> _TRY IT_:
Below are entries; copy exactly, and only, the lines from the one containing "Given: Open the Address book icon" through their final line, leaving out pictures.

> _DATA SECTION_:
☆ ☆ ☆ ☆ ☆
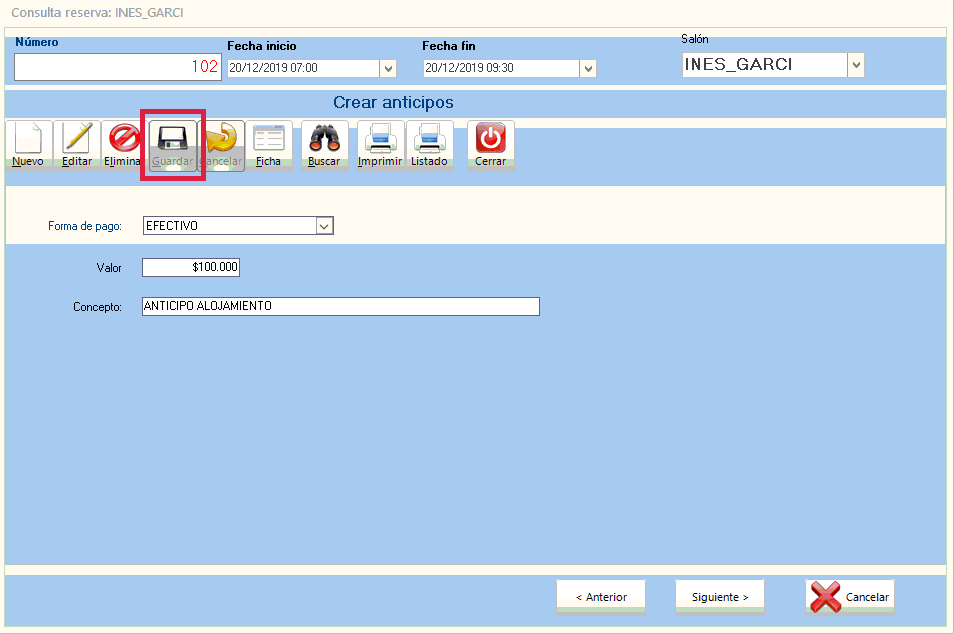
Task: Open the Forma de pago dropdown
Action: pyautogui.click(x=324, y=226)
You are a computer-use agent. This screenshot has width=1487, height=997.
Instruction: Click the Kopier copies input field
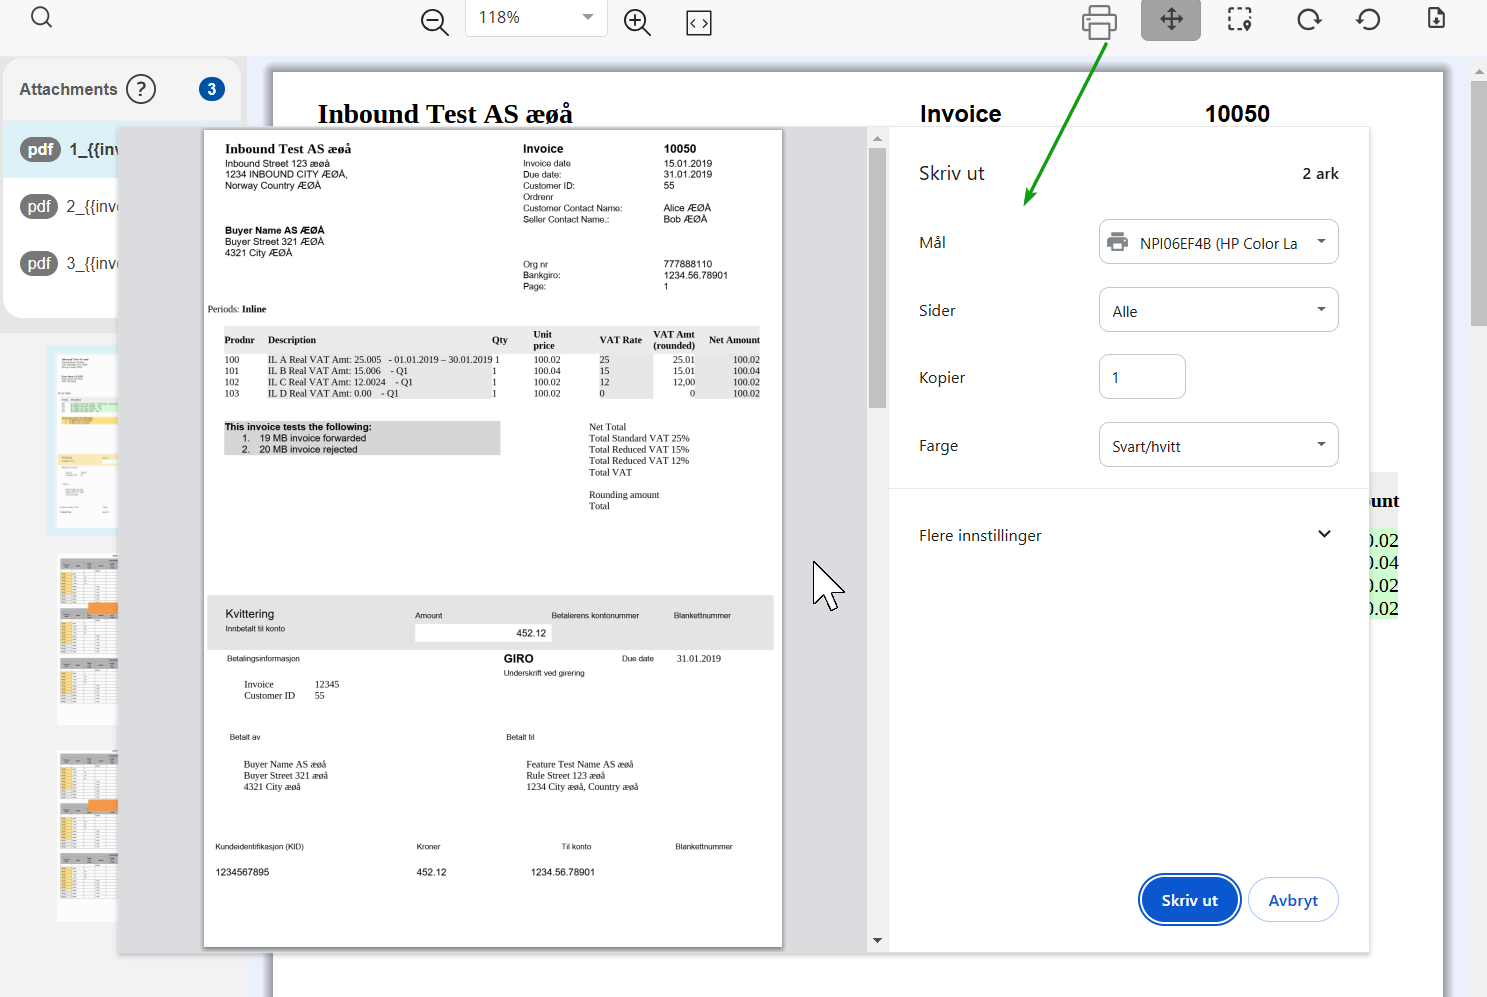[1142, 377]
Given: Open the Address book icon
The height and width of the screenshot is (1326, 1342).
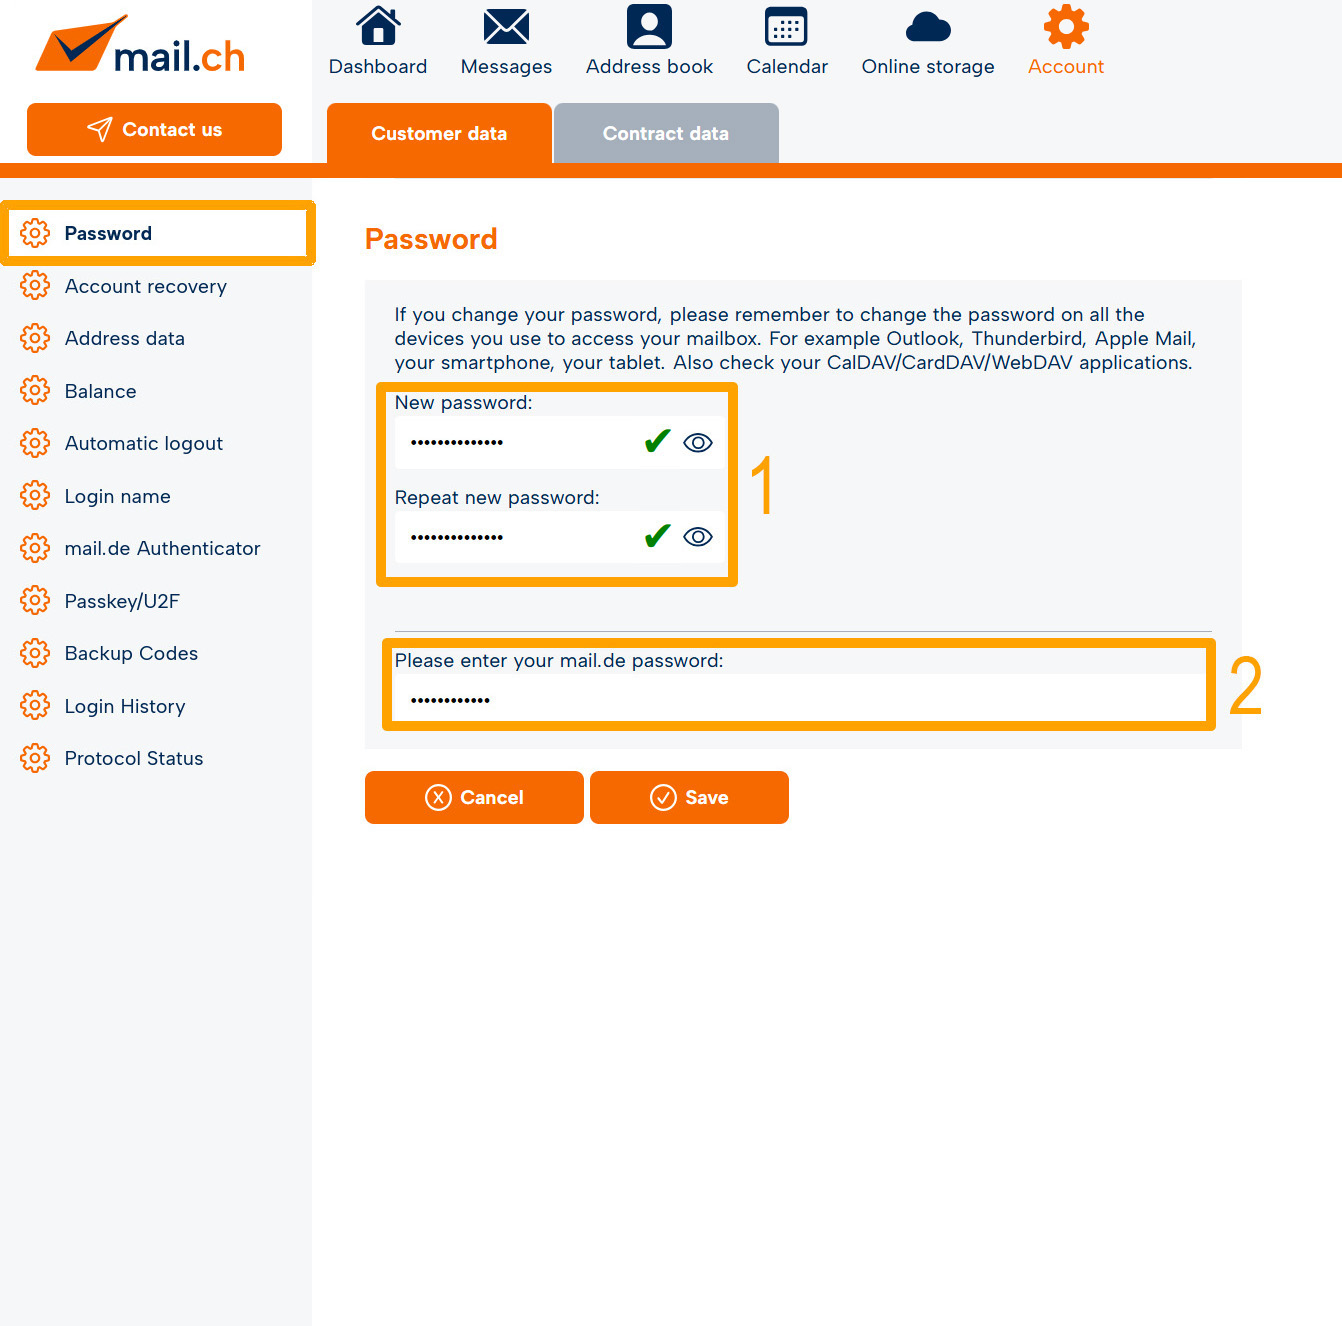Looking at the screenshot, I should 649,27.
☆ ☆ ☆ ☆ ☆
> _REPLY_:
Given: Open the Address book icon
The height and width of the screenshot is (1326, 1342).
Looking at the screenshot, I should 649,27.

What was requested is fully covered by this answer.